→ **Excerpt**:
"""

Historian of science Richard Milner, who is preparing a new edition of his Encyclopedia of Evolution, frequently performs his one-man musical, "Charles Darwin: Live & In Concert."
Customer Reviews
Darwin the Man, Darwin the Myth
Having no real knowledge of Charles Darwin beyond myths and some sketchy memories of high school science, I was eager to read this book and finally become acquainted with the Charles Darwin, the man.
Randal Keynes did not disappoint. His access to a veritable treasure trove of family journals, letters, and records allows Keynes to develop a fully dimensional, complex individual who far exceeds the simple titles of "Evolutionist", "atheist," or any other ordinary label. Far from being a simple scientist (one of the myths dispelled in the book) or a once devout minister-in-training-turned-atheist (another myth), Darwin here is presented as a man of great warmth, devotion, and intellect.
Especially appealing to me was the emphasis Keynes places on Darwin's family life, as opposed to a lengthy discussion of his evolutionary theory. Darwin comes across as a fun, playful, adoring father whose very real grief over the death of his daughter may well have been a turning point in his thinking about God and the nature of the human condition.
Anyone who dismisses out of hand Darwin's theories as mere instruments by which to bring about the fall of Christianity must read this book. Darwin's struggles with the deepest philosophical issues, i.e. human suffering, the nature of evil, God, and redemption, are all discussed with sincerety even as they are backed up with evidence from Darwin's journals and letters. Those who insist on tagging Mr. Darwin with simple labels will be surprised by this revealing look at the real man.
The writing is clear, clever, and refrains from striking a tone either too sentimental or one inclined toward evolutionary apologetics. Definitely a worthwhile read.
Finally, Darwin evolves as a real man...
My own ideas about Charles Darwin and his contributions to science were quite frankly limited to a week of study in high school natural sciences, long since forgotten. The ideas I had of him came from popular culture rather than my own investigations. Unsure whether to brand him a revolutionary atheist plotting to bring down Christianity or a zealous naturalist merely satisfying his own curiousity, I was eager to read what Keynes, a well pedigreed descendant of Darwin, had to say.
Privy to notes, letters, journals, and other information heretofor unseen, Keynes casts the familiar image of Charles Darwin in a new light. The man who emerges from this portrait is unexpected in many ways. A singularly devoted father and husband, Darwin's greatest joys came from ordinary family life. Romping with his large brood, noting details small and grand in their development and children, tenderly corresponding with his beloved wife Emma during their few seperations, Darwin was no cold and ruthless scientist out to cripple the faith of the believers. Keynes portrays him as a man brimming with affection, kindness, and love. Annie, the daughter alluded to in the book's title, remains mysterious in many ways; but what is entirely evident is that grief over her untimely death haunted Darwin until the end of his days.

"""

→ **Information**:
"""

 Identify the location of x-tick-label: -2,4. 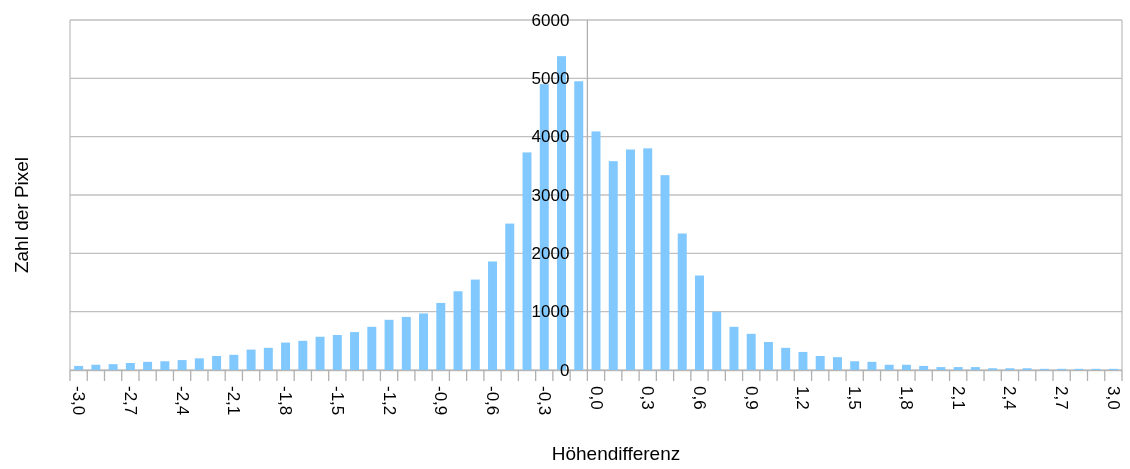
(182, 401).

"""
"""

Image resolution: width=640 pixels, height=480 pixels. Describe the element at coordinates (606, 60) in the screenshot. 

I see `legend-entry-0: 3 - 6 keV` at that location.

"""
"""

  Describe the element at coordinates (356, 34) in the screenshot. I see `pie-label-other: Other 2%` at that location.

"""

→ **Directions**: Pick up the book reviews about Charles Darwin's family life where they stop, and continue them in the same style.

→ **Answer**:
Keynes so sensitively discusses Darwin's struggles with faith, God, and the human condition that he manages to obliterate the undeserved assumptions I carried with me to the biography. Darwin did not, as many assume, dismiss out of hand the notion of God. Quite to the contrary, he struggled with profound questions about God and lived out his life with a healthy respect for his wife and family's religious ideology even after he could no longer conscientiously participate in it. Darwin's struggles with the Christian faith were based on the central issue of human suffering, and its meaning. His firsthand knowledge of pain and suffering made him acutely aware of the human condition and indeed, of suffering of "all sentient beings... What advantage can there be in the sufferings of the millions of lower animals...?" Even at the end of life, Darwin remained uncertain about the existence and nature of God. Unwilling to use the framework that Neitzsche embraced by pronouncing "God is dead", Darwin instead admitted that he simply did not know and perhaps could not understand.
Keynes' portrayal of Charles Darwin is a welcome addition to any biography shelf, if only for the incredible amount of personal writings he is able to include.
Darwin and the problem of evil
This book touches only lightly on Charles Darwin's scientific work. If you are looking for a popular introduction to the basic mechanisms of evolution, try The Beak of the Finch by Jonathan Weiner or The Blind Watchmaker by Richard Dawkins.
This book is primarily about Darwin's family life, his religious convictions, and how his scientific work affected both.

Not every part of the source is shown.